• _Task set_:
(a) In the Julia performance thread, why does the last reply from giordano say that g can be initialized with Vector{Float64}(s) rather than zeros(s)?
(b) Write out the passage of the Julia performance thread between "0.000358 seconds (5.50" and "zero(s), not zeros(s).", inclusive.

Why are calls to this function slow, compared to Python+Numpy?

vgdev · August 12, 2017, 12:47pm

I have simple question. I have a function b, below which i make multiple calls too. But I am experiencing that it is about x3 slower than a Numpy implementaion in Python. Any idea on how to speed this up?

function b(a, k)
  return ((k^(a+1.0)-(k-1.0)^(a+1.0))/(a+1.0))^(1.0/a);
end

testing function

function test(s)
  g = zeros(s);
  for i =1:s
    g = b(a,i+1)^a;
  end
end

s = 500;
@time test(s)

Result:

0.000358 seconds (5.50 k allocations: 90.156 KiB)

I would expect an execution time of about 0.0001 secs. Any help will be appreciated.

giordano · August 12, 2017, 1:06pm

There are a couple issues:

you define g = zeros(s), so it’s an Array{Float64, 1}, but then you set g = b(a,i+1)^a, so here it becomes a scalar (presumably a Float64, depending on the type of a). You probably want to initialize g to zero(s), not zeros(s).
a is not given in your code. You probably use it a global variable, make sure to make at least a const, but for better performance it’s a good idea to pass it as a function argument.

With these changes I get the performance you expect

julia> using BenchmarkTools

julia> b(a, k) = ((k^(a+1.0)-(k-1.0)^(a+1.0))/(a+1.0))^(1.0/a)
b (generic function with 1 method)

julia> function test(s, a)
           g = zero(s)
           for i =1:s
               g = b(a,i+1)^a
           end
           return g
       end
test (generic function with 1 method)

julia> s = 500
500

julia> @btime test($s, 3.0)
  115.908 μs (0 allocations: 0 bytes)
1.2537550024999987e8

vgdev · August 12, 2017, 1:31pm

Thanks for the answer @giordano Sorry, but there were some bugs in the code I presented. Here is what I trying to do. Is there a way to make the computation of b go faster?

function b(a, k)
  return ((k^(a+1.0)-(k-1.0)^(a+1.0))/(a+1.0))^(1.0/a);
end

function test(s,a)
  g = zeros(s);
  for i =1:s
    g[i] = b(a,i+1)^a;
  end
end

s = 500;
@btime test(s,0.3)

183.833 μs (1 allocation: 4.06 KiB)

giordano · August 12, 2017, 1:50pm

You can avoid useless calculations, like raising to 1 / a and then to a. For real and positive quantities it should be safe to remove both of them. On my machine this reduces running time to a third, but this isn’t limited to Julia.

Initial value of g isn’t relevant, so you can initialize to a random vector with Vector{Float64}(s), rather then zeros(s). On my machine this shaves off one microsecond out of ~115.

I can’t see any other evident change you can apply to make your code run faster. Anyway, for the future, keep always in mind the tips provided at https://docs.julialang.org/en/stable/manual/performance-tips.html

baggepinnen · August 12, 2017, 2:12pm

The following shaved off half the time for me

function test(s,a)

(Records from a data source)
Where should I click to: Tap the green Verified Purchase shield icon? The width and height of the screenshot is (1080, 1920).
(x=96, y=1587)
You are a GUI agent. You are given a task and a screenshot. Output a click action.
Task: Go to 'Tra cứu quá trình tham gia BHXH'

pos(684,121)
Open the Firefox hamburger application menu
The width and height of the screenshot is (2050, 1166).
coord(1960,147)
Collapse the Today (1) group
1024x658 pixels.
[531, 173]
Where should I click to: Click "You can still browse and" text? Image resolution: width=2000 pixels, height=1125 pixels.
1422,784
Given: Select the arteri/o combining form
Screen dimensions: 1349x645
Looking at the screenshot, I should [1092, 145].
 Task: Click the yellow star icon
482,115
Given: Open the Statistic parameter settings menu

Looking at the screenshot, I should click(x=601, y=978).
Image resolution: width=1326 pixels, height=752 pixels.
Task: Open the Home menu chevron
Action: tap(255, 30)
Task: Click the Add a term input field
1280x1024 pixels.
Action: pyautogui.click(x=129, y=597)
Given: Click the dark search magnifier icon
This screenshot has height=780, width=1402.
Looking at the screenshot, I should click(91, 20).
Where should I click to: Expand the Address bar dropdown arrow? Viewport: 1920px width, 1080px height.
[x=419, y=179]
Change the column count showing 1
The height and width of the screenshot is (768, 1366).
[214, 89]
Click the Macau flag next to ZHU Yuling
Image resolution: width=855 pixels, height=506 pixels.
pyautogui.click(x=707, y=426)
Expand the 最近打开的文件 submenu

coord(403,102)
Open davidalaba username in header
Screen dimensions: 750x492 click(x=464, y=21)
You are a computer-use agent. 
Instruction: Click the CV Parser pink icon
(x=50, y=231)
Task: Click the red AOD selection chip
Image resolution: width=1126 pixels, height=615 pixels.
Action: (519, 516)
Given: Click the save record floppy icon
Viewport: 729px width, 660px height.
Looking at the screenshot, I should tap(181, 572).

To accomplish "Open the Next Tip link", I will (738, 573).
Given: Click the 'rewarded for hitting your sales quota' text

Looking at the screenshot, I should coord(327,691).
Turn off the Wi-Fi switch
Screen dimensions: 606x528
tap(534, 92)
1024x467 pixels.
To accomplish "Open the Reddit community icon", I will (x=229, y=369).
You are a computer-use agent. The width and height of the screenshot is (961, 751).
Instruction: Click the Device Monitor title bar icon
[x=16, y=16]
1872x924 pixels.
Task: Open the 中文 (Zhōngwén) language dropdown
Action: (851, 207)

• _Outputs in order_:
(a) The reply says the initial value of g isn't relevant, so filling it with zeros is unnecessary. On giordano's machine, this change saved about one microsecond out of roughly 115.

(b)
0.000358 seconds (5.50 k allocations: 90.156 KiB)

I would expect an execution time of about 0.0001 secs. Any help will be appreciated.

giordano · August 12, 2017, 1:06pm

There are a couple issues:

you define g = zeros(s), so it’s an Array{Float64, 1}, but then you set g = b(a,i+1)^a, so here it becomes a scalar (presumably a Float64, depending on the type of a). You probably want to initialize g to zero(s), not zeros(s).